**TASK OBJECTIVE:** Please copy out everything in the passage about life after illness, from "In Illness as" down to "through the world.".

For me, that took the form of what we called the Hundred Day Project: one creative act a day for 100 days. Each morning, my father wrote down a memory of growing up in Tunisia, and my mom painted a ceramic tile that she later assembled into a mosaic she hung above my bed – she called it “Suleika’s shield”. I returned to what I’d always done in difficult moments: keeping a journal. Often it was only a few sentences, sometimes merely an expletive. My journal was a place to speak the unspeakable. It gave me narrative control when I had to cede so much. It taught me that survival is a creative act.

And yet, when I finally emerged from nearly four years of treatment, I learned the brutal lesson that surviving is not the same thing as living. It should have been a celebratory milestone, but I’d never felt more lost. I was suspended in a liminal space where the survival skills I’d honed in the context of illness were no longer appropriate. The world beyond the windows felt overwhelming and frightening. I didn’t have the stamina to work a standard nine-to-five. As much as I wanted to, I couldn’t live like a normal 27 year old; I couldn’t go out dancing with girlfriends, or if I did, I paid for it dearly with three days in bed. I was still wrestling with the wreckage – of the physical and psychological toll of illness, as well as the grief of losing so many fellow cancer comrades.

In Illness as Metaphor, Susan Sontag describes how we all have dual citizenship, in the kingdom of the sick and the kingdom of the well. But there is also the in-between space, which was where I found myself then, and where we all find ourselves now. The Covid-19 virus has left no one unscathed – whether you’ve had it and are suffering from the lingering, long-term effects, whether you’ve lost a loved one, whether you’re reeling from months of disruption and isolation. We’ve been forced into a heightened universal awareness of our mortality. The spectre of Covid hangs over us, dictating how we move through the world.

I recently got my second dose of the vaccine, and along with millions of others, I’m eagerly awaiting a return to gathering and hugging friends, to traveling and moving through the world mask-free. But I know from my own experience that in the wake of such a major life interruption, you can’t return to the pre-existing structures and ways of being. You can’t just fold back into old rhythms.

**RECORDS SUPPLIED:**

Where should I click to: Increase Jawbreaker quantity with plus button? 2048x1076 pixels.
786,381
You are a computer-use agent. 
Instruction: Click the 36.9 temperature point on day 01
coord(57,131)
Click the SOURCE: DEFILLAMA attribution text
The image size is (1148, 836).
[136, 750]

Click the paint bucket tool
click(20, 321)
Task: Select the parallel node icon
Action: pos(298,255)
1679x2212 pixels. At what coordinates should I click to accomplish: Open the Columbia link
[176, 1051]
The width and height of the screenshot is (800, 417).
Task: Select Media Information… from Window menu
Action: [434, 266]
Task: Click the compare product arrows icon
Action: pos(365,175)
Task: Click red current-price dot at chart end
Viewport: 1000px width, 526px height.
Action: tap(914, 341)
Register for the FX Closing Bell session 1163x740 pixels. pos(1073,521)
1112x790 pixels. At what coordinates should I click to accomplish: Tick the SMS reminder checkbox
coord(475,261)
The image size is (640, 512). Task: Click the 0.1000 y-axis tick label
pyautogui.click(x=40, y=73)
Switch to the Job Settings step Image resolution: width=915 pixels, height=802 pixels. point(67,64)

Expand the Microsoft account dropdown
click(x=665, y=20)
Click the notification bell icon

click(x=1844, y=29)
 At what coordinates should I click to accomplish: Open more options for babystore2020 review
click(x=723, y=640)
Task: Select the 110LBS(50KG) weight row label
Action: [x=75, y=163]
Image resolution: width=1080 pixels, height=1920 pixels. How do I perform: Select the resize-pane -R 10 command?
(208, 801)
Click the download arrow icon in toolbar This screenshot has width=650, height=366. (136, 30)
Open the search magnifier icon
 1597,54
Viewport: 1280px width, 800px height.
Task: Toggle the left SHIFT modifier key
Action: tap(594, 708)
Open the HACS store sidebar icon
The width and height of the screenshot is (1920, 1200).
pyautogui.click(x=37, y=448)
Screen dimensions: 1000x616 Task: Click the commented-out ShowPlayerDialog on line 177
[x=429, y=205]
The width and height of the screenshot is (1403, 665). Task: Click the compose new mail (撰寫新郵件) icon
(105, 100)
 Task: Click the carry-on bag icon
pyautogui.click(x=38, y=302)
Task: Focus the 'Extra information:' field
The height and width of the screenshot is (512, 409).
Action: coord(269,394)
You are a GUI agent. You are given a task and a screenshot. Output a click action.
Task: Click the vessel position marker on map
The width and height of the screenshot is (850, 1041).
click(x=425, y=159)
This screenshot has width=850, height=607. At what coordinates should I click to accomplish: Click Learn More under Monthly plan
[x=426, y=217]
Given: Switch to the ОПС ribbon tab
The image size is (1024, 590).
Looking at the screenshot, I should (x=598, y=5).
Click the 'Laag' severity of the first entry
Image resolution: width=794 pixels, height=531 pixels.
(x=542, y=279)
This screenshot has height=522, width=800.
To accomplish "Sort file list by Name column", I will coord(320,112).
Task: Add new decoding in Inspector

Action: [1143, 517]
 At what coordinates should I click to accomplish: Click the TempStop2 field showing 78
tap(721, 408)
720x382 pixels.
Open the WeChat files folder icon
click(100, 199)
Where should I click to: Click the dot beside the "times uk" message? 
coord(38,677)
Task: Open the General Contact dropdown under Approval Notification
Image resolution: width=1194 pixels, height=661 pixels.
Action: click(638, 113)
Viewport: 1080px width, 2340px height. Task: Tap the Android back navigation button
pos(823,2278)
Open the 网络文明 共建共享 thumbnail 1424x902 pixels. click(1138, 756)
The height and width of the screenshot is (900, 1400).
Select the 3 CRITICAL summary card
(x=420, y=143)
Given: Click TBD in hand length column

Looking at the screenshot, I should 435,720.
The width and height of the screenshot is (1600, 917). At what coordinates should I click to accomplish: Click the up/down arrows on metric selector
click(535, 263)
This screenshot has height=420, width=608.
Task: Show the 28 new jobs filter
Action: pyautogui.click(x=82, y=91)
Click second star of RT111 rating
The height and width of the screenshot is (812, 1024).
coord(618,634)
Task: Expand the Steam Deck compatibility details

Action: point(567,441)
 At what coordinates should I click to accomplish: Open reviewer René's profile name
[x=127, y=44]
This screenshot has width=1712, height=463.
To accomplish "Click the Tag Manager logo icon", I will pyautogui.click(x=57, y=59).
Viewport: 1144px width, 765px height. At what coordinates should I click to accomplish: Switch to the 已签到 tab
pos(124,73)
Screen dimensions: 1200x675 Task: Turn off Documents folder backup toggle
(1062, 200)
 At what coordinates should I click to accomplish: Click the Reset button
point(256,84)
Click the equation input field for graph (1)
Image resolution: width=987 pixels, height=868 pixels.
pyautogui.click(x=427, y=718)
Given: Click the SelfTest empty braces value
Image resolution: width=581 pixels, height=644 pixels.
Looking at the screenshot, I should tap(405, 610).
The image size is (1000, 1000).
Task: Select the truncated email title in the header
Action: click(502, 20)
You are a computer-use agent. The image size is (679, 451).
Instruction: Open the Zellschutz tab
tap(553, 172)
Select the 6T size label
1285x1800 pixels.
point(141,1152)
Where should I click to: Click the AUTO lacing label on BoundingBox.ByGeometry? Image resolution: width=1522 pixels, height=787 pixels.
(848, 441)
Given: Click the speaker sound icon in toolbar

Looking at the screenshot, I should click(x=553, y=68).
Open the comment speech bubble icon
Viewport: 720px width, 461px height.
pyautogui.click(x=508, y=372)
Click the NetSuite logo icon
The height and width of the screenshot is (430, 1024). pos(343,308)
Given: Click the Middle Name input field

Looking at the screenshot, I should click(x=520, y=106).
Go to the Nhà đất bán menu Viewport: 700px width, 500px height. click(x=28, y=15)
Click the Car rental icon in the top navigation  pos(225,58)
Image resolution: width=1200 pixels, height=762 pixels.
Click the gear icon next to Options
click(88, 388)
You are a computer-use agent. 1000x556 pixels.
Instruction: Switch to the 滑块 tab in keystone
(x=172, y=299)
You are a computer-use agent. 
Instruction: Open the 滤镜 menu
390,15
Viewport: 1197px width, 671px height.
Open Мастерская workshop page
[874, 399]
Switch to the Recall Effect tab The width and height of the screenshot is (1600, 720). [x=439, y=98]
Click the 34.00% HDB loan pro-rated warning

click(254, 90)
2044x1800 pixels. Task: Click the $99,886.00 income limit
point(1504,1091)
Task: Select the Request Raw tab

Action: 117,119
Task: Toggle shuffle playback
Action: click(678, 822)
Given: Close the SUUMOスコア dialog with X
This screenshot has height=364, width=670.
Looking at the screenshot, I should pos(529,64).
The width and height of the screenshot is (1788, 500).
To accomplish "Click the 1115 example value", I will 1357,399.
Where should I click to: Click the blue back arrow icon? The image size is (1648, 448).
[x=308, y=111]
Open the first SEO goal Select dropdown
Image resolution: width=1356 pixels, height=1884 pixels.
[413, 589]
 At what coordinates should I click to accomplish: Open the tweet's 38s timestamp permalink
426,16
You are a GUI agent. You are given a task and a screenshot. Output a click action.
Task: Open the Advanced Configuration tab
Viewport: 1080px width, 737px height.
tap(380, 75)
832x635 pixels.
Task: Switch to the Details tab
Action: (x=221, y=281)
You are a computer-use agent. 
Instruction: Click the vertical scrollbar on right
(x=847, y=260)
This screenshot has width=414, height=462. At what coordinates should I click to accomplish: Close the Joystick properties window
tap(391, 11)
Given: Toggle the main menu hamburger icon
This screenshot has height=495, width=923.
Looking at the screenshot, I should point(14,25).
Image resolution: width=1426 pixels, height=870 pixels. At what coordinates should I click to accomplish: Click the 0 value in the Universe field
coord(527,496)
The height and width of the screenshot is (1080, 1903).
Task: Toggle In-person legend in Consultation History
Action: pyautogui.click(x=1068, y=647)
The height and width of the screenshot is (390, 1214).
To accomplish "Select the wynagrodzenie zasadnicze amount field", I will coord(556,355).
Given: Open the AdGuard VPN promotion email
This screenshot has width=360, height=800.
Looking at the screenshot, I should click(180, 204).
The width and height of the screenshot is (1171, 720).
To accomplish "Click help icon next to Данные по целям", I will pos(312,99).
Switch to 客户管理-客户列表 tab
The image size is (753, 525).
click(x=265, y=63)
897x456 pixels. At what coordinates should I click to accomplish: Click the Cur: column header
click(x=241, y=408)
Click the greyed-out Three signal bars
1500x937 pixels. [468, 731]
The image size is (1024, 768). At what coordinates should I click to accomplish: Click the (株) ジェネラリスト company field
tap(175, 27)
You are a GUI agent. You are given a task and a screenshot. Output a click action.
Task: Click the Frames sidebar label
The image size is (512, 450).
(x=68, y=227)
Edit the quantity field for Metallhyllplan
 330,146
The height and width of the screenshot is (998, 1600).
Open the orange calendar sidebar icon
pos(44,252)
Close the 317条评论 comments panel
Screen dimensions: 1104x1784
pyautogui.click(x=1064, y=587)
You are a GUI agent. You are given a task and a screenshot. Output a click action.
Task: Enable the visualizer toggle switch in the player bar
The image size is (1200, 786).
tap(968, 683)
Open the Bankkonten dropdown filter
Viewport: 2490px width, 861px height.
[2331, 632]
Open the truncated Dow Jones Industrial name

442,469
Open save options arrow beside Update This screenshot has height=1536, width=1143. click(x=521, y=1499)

**RESULT OF THE TASK:**
In Illness as Metaphor, Susan Sontag describes how we all have dual citizenship, in the kingdom of the sick and the kingdom of the well. But there is also the in-between space, which was where I found myself then, and where we all find ourselves now. The Covid-19 virus has left no one unscathed – whether you’ve had it and are suffering from the lingering, long-term effects, whether you’ve lost a loved one, whether you’re reeling from months of disruption and isolation. We’ve been forced into a heightened universal awareness of our mortality. The spectre of Covid hangs over us, dictating how we move through the world.